Iconic Counterculture Photographer Robert Altman Dies at 76

SAN FRANCISCO (CBS SF) -- Robert Altman, a legendary photojournalist who helped document San Francisco's counterculture while working for Rolling Stone Magazine, has died at age 76.

A press release issued on Tuesday confirmed that Altman died at his San Francisco home on or around Sept. 24, one month short of his 77th birthday. The cause of death was attributed to complications of his long battle with esophageal cancer, according to the release.

Robert Altman (Getty Images)

Altman's photographs of San Francisco's counterculture and burgeoning rock 'n roll scene during the 1960s and 1970s established him as one of the premiere photojournalists working for Rolling Stone Magazine during the publication's formative years. He later focused on the fashion world.

Born and raised in the Bronx, New York, Altman attended Hunter College, eventually studying photography under Ansel Adams before moving to San Francisco. He became a fixture within the city's art community. Initially published in the underground newspaper Good Times, Altman later succeeded fellow photog Baron Wollman as Chief Staff Photographer for Rolling Stone Magazine.

He would go on to shoot some of the iconic artists of the era, photographing epochal events like the Big Sur Folk Festival and the Rolling Stones' ill-fated concert at Altamont in 1969. He took photos of the Stones while working in the recording studio on their album "Let It Bleed" and captured the likes of Tina Turner, Aretha Franklin, Ray Charles, Joe Cocker, Iggy Pop, Janis Joplin, the Doors and many others live as they performed onstage.

"Robert Altman was instrumental in portraying the look and feeling and vitality of the Sixties," Rolling Stone founder, Editor, and Publisher Jann Wenner once said. Altman held this position at Rolling Stone from 1970 to 1973, though he would contribute to the magazine in later years.

"Robert Altman has left us with some indelible images from a time and place that will ring through the ages as an enduring American archetype, The San Francisco Hippie," said Bay Area music critic and author Joel Selvin.

Altman's photos were used in director Cameron Crowe's 2000 film "Almost Famous," covering the walls of the staged version of the Rolling Stone Magazine's office. Legendary Rolling Stone writer and Bay Area journalist Ben Fong-Torres penned the forward to Altman's 2007 photo book "The Sixties" that featured many of the timeless images he took for the magazine.

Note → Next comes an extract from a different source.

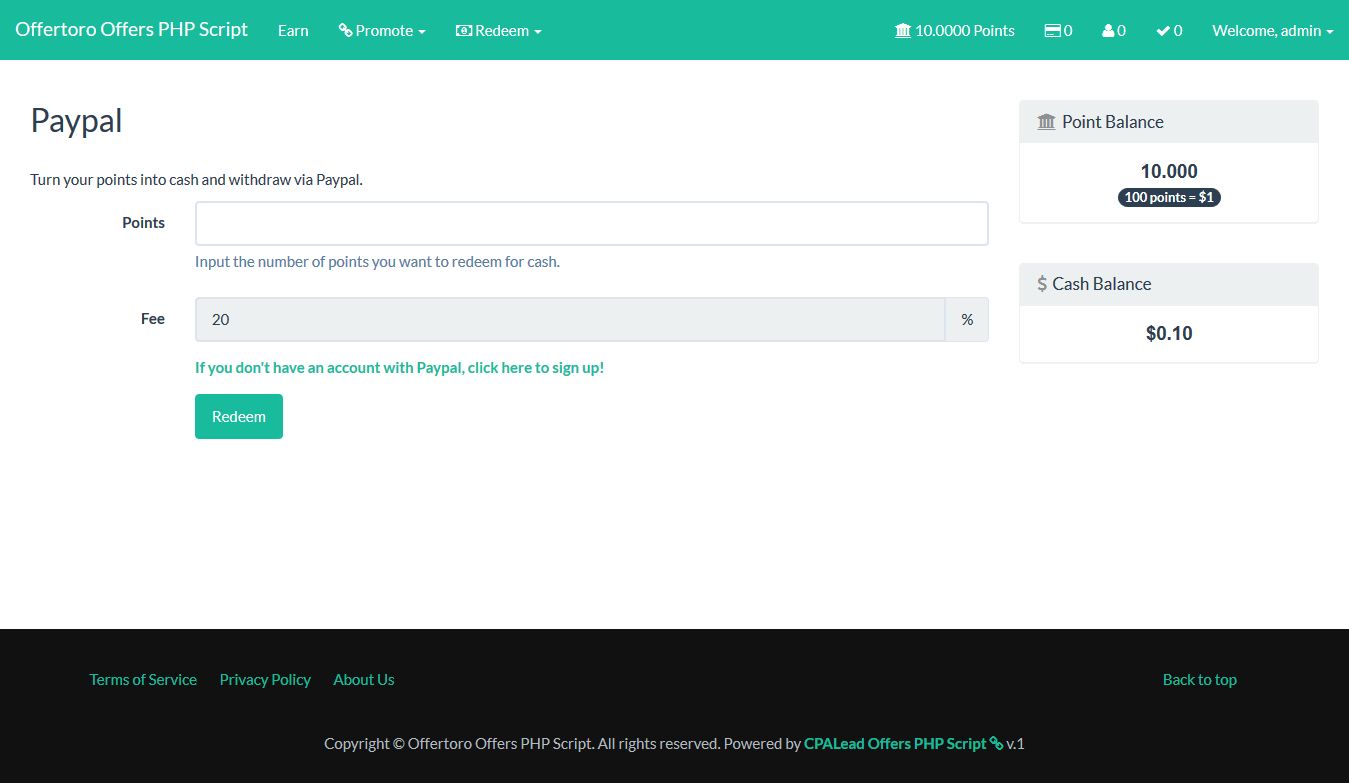Open the Promote dropdown menu
This screenshot has width=1349, height=783.
point(382,30)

For several decades Altman also operated his own commercial studio in San Francisco, specializing in fashion photography and becoming an early adopter of digital photography. He additionally taught at the Center For Electronic Art, UC Berkeley Extension and San Francisco State University's Multimedia Center.

UC Berkeley acquired Altman's work to form the Robert Altman Photograph Archive which is currently housed in the Bancroft Library.